In fact there is a PACELC theorem that offers an extension to the CAP theorem, which captures that there are two trade-offs to be made — one betweem availability and consistency during partitions, and another one, in the absence of partitions, between consistency and latency.
So how can, so called, NewSQL databases like Spanner, CockroachDB, TiDB claim to be both consistent and highly available? Now we have the answer. They are technically CP but, for all practical purposes, also AP.
Now that we know how geo-distributed databases can achieve the best of two worlds (consistency and availability), we should feel reassured to start using them to empower our applications with even higher degrees of availability.
For this exercise, we’ll use WordPress and run it across three Kubernetes clusters located in three different Google Cloud regions, and fronted by a global cloud load-balancer.
WordPress is a simple PHP web application which stores its state in two places:
- a MySQL database
- a file system
Most of the data, such as posts and pages are stored in the database, but a few assets (such as uploaded media, themes, and plugins) are stored on disk. So in order to run WordPress over several regions, and survive one region going down, we need to ensure that these state stores are replicated across the regions.
For the database, we can use TiDB, a MySQL-compatible NewSQL database that scales horizontally and supports ACID transactions. As mentioned, it is a CP-style system that uses the Raft protocol and a distributed key-value store to store data.
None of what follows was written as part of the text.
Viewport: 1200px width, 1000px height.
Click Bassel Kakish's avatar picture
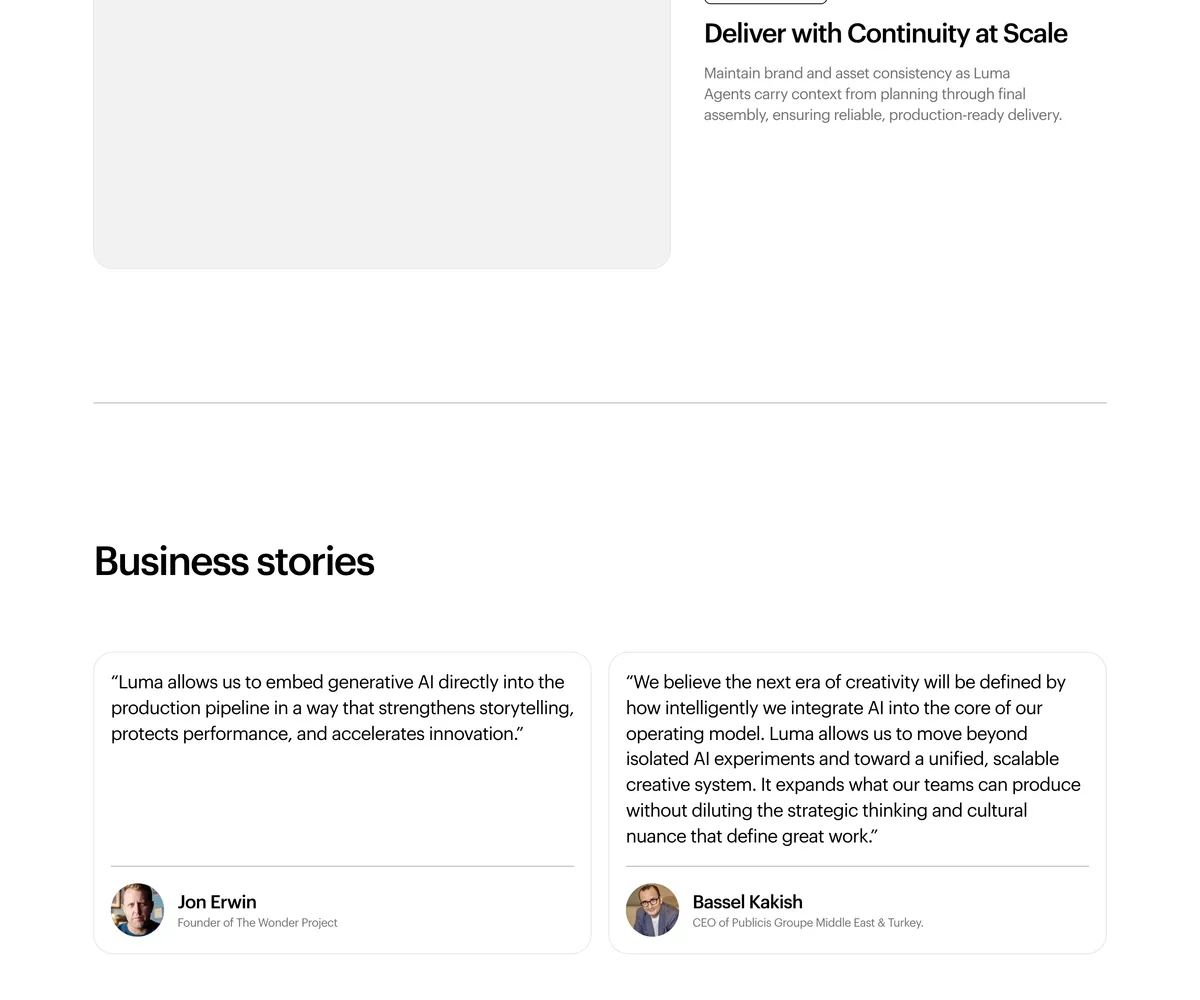[x=652, y=910]
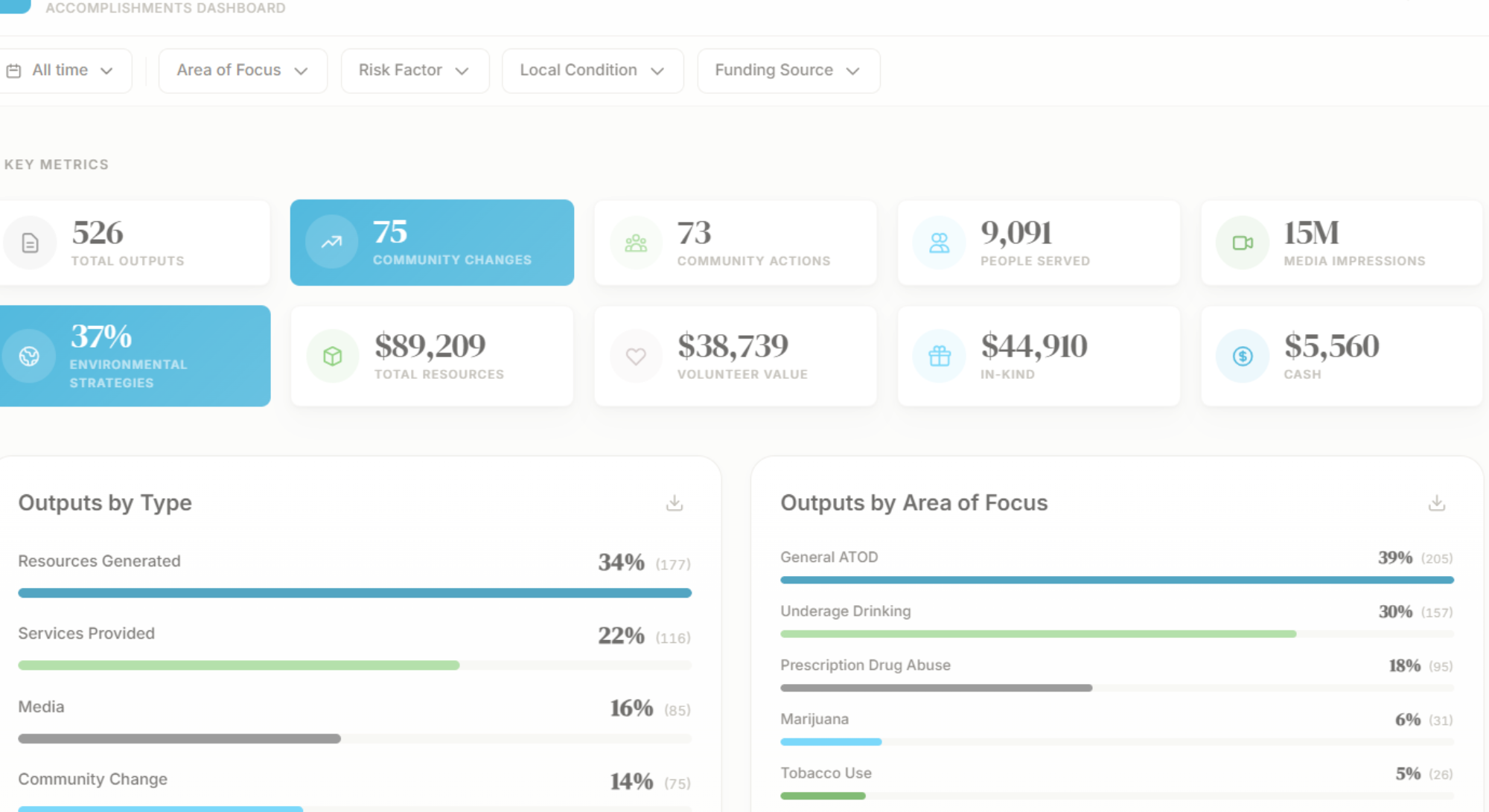
Task: Download the Outputs by Area of Focus chart
Action: point(1437,503)
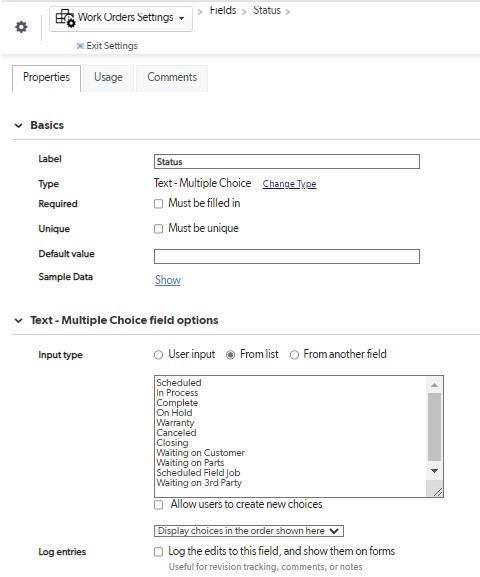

The file system is a bit trickier. However, since the file-system is arguably less important to keep in perfect sync (we can accept a few seconds delay before an image gets replicated across all sites), we’ll use an asynchronous replication approach with the help of SyncThing, which can listen for filesystem notifications (inotify) to send file-system updates to its peers. Think of it as a bidirectional rsync.
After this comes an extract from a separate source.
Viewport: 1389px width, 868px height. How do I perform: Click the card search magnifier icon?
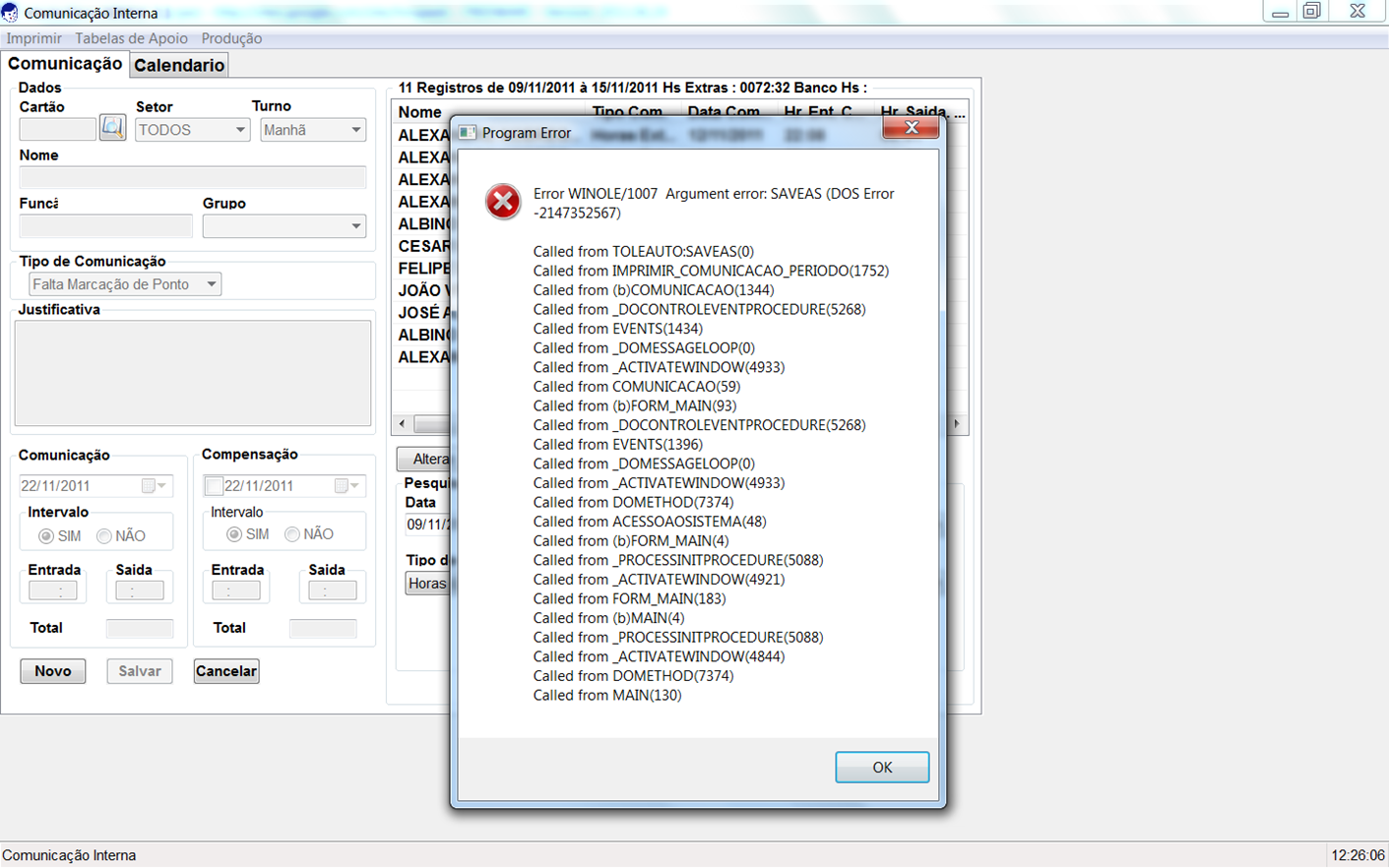112,128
This basic setup is illustrated in this image:
The following image shows, in greater detail, what the setup looks like (click for bigger version).
If you’d like to read more about the details and/or try out this example yourself, follow the instructions in the demo github repo.
The code is far from perfect and has a long ways to go before being ready to put into production (did someone say security?), however it does show the feasibility of this type of highly fault-tolerant and geographically distributed setup.
It won’t give you 100% uptime (this is unattainable, remember?). In particular, you may see some occasional 502 (Bad Gateway) errors if you “take down” a region (for example, by stopping all instances in a region), before the load-balancer health-checks have discovered the unhealthy endpoints and taken it out of rotation. To reduce the risk of this happening, you can reduce health check timeouts/intervals manually for the Cloud load-balancer (it is not yet supported in the Terraform module, Issue #28).
- Be careful before you decide on an AP state store. In most cases, trading off consistency for lower latency is a poor deal, that you will pay back with interest when you try to deal with inconsistencies in code.
- NewSQL open up interesting opportunities for geographically distributing applications with traditional (ACID) database needs.